Trade - As Paul Collier has called for - lets have EU-US wide preferential market access for Africa, guaranteed for 15 years. (And maybe lose the subsidies? Please? No? Ok fine just the market access then.)

Migration - Come on, let's ease up just a little huh? It's good for us too I promise. Make it temporary or something.

Technology - Lets get serious about funding technology for Africa. That includes IT and tropical disease research.

Security - Yeah OK this one is a bit more controversial, but I'm broadly with Collier.

And then there's investment and the environment, which I know next to nothing about, but I'm sure there's plenty we can do.

Bottom-line - there is LOTS we can do to help in Africa without giving a penny of aid for service delivery.

And I'm not even saying stop aid, just send it where you get bang-for-your-buck.

Thoughts anyone?


Matt said...

This is essentially the same argument made by Collier & Dollar (2002), except without the dodgy econometrics. Basically, if we cared to most about reducing poverty, we'd send all our money to India and China.

Ryan said...

I am a little confused with the argument. Using the expense argument I imagine you would say (and you do say) that aid should be shifted to where you get the most bang for your buck. Perhaps funding technology over food is one instance of this. There are probably many more. But from that point it doesn't follow that "Aid to Africa should stop."

I can see a case being perhaps made in terms of political capital instead of dollars. Maybe aid should end and limited political energy in some rich countries should be shifted from focusing on aid to focusing on security. I am very skeptical of that argument, but from that you could end up saying that aid to Africa should stop. Without a "more bang for your political buck" argument I don't see how you can start with inefficient allocation and arrive at ending all aid.

Does that make sense?

--->After rereading your argument I see that it could work if you argued that every most efficient allocation of aid only existed outside of Africa, and that aid should be allocated purely on the basis of some kind of maximization calculation and not on the basis of need.
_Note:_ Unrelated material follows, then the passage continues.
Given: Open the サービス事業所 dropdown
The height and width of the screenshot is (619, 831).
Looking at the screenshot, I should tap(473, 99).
Is that fair?

Lee said...

Yeah like I said, it's a little bit half-baked, but thanks for the comments.

@Matt - This argument is slightly different to Collier-Dollar which says that aid is only effective with a good policy environment. I'm talking purely about the costs of buying materials in different settings.

@Ryan - I'm being a bit misleading saying all aid should end. It's just attention-grabbing like Dambisa Moyo. I've also confused the issue by making the leap to other forms of assistance such as security.
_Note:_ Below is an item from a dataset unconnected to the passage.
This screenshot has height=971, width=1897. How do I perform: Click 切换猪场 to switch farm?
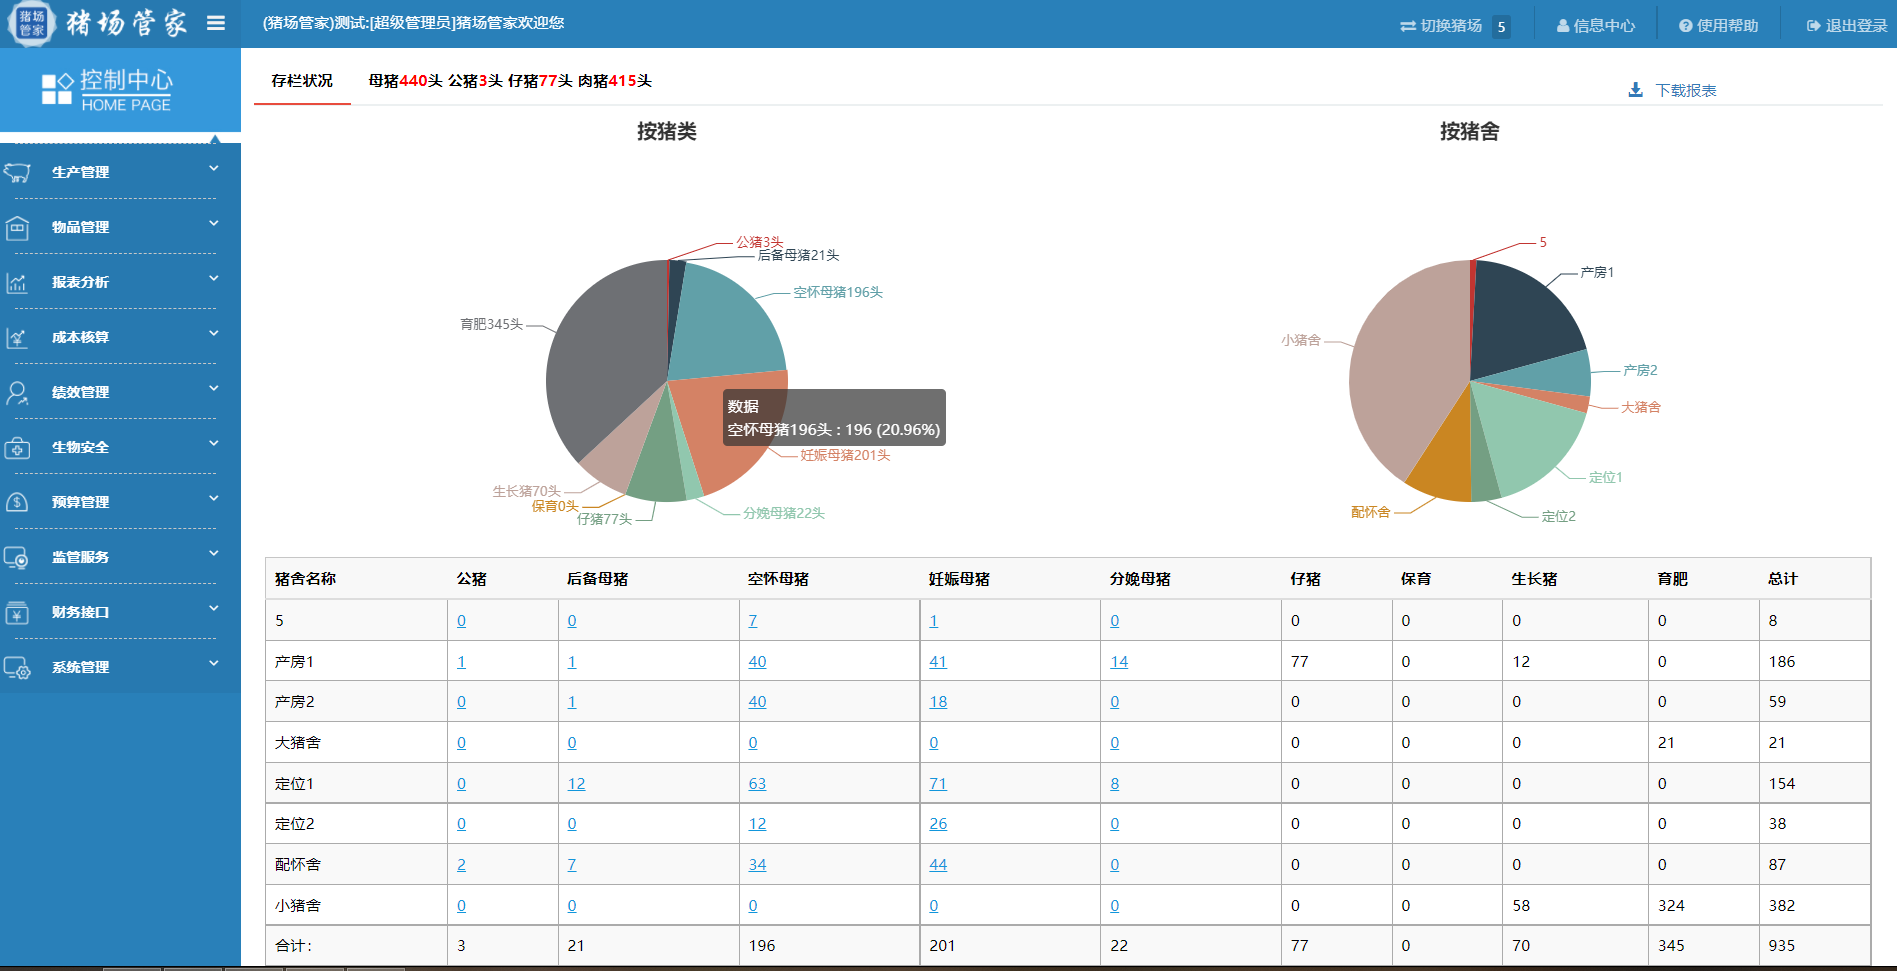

The main point I'm trying to make is that, focusing only on basic service delivery, should we spend that money where basic services are very cheap and we can help more poor people? (i.e. move that budget from Africa to Asia?). By funding schools and health clinics in Southern Sudan are we valuing poor children in Southern Sudan 10x more than poor children in Asia?

The other forms of assistance are a bit of a panicked afterthought, that we couldn't just sit and do nothing in Africa. But much of what we can do (trade and migration policies) are basically free.

Anonymous said...

How about another possibility: aid to South Sudan is really expensive because it's being done by the most expensive aid-implementors... why is the U.N. there anyway? Why not outsource all the aid to far lower cost providers like NGOs? The very small organization I run in my spare time, FAVL, establishes small village libraries for a small fraction of the cost of other aid projects. But that's cause we don't take vacations in Lamu!!!! ;-)

Lee said...

The data that spurred all this was actually from entirely NGO implemented projects (BSF South Sudan).

Plus I'll wager you could establish village libraries much more cheaply in India than Burkina Faso!

Finally I think I'm pretty cheap, despite the extravagant holidays to Lamu. But then I'm comparing myself to people who work for a certain Union of Nations which allegedly gives its a staff a R&R allowance roughly equivalent to the salary of an undersecretary.